The bash scripts are designed to run on any Linux/Mac machine and the slurm scripts can be used on a cluster running the slurm resource manager.
Create a bash script to run a sequence of cbayes_enumerate_
scripts on a
specified data file. In this case, the focus is on convergence of inference
by considering segments, using the single data file, of increasing length.
Creates a bash script to run a sequence of cbayes_enumerate_
scripts on a
specified data file. In this case, the focus is on analysis of single data
file as well as considering overlapping subsegments to test for stationary
behavior. In this context, stationary means that analysis of segments of the
total data series returns the same model(s) at different points -- reflecting a
single model topology, or set of topologies, is appropriate for describing the
data series.
Create a slurm script to run a sequence of cbayes_enumerate_
scripts on a
specified data file. In this case, the focus is on convergence of inference
by considering subsegments, using the single data file, of increasing length.
Create a slurm script to run a sequence of cbayes_enumerate_
scripts on a
specified data file. In this case, the focus is on analysis of single data
file as well as considering overlapping segments to test for stationary
behavior. In this context, stationary means that analysis of segments of the
total data series return the same model at different points -- reflecting a
single, static model topology is appropriate for the complete data series.
These base scripts accomplish very specific tasks.

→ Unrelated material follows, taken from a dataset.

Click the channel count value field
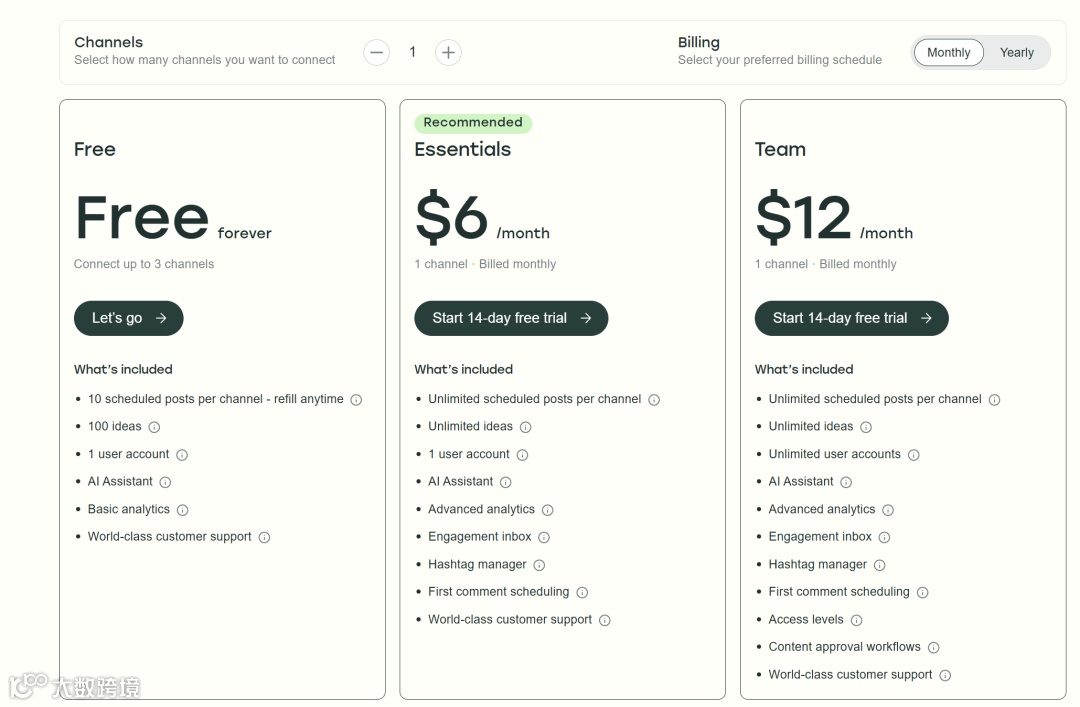 412,52
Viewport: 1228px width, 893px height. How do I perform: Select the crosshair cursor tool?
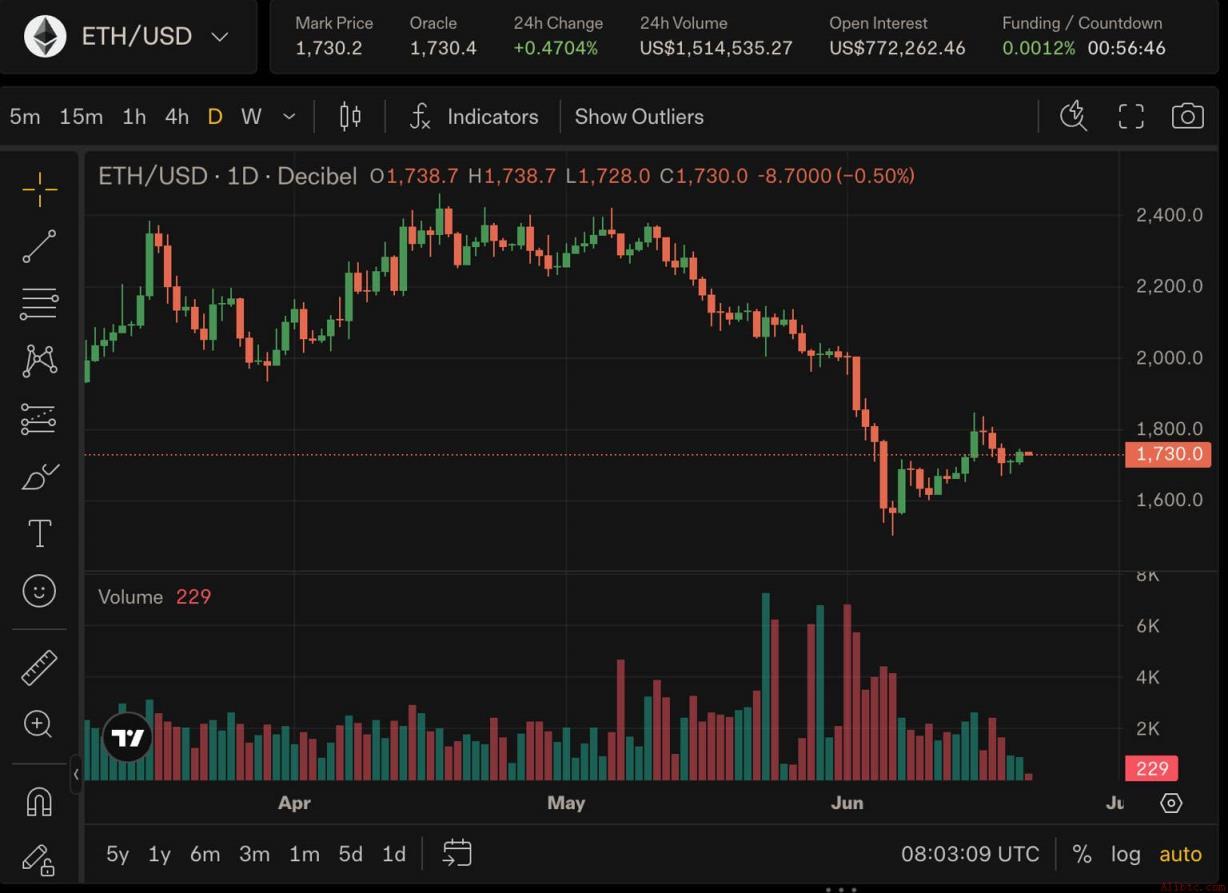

While they can be used alone, it is often useful to employ the high level scripts (see above) to generate a bash or slurm master script for generation of a whole research protocol. These master scripts use base scripts described below.
This script is used to create a file with all candidate machine topologies that the user wants to consider. In addition, a database directory -- really just a normal directory -- will be created for later use by other scripts.
Create a data file that works nicely with other cbayes scripts. Can use
any machine in cmpy.machines
that has default parameters. This means
the process can be instantiated using:
em = cmpy.machines.ProcessName()
Note: If you have your own data, the output of this script would be a good reference to see how the data file is formatted.
This script focuses on the prior over models, calculating the prior log evidence
for all model topologies in the machines
file.
This script focuses on the posterior over models, calculating the posterior log
evidence for all model topologies in the machines
file using the specified
data file and data range.
This script processes the output of cbayes_enumerate_prior.py
or
cbayes_enumerate_posterior.py
scripts to calculate prior, or posterior,
probabilities for each machine/model topology using a specified value of beta.
This script must be run before samples can be generated from the prior or
posterior.
This script generates samples from the prior, or posterior, over model topologies using the output a specified model probabilities file.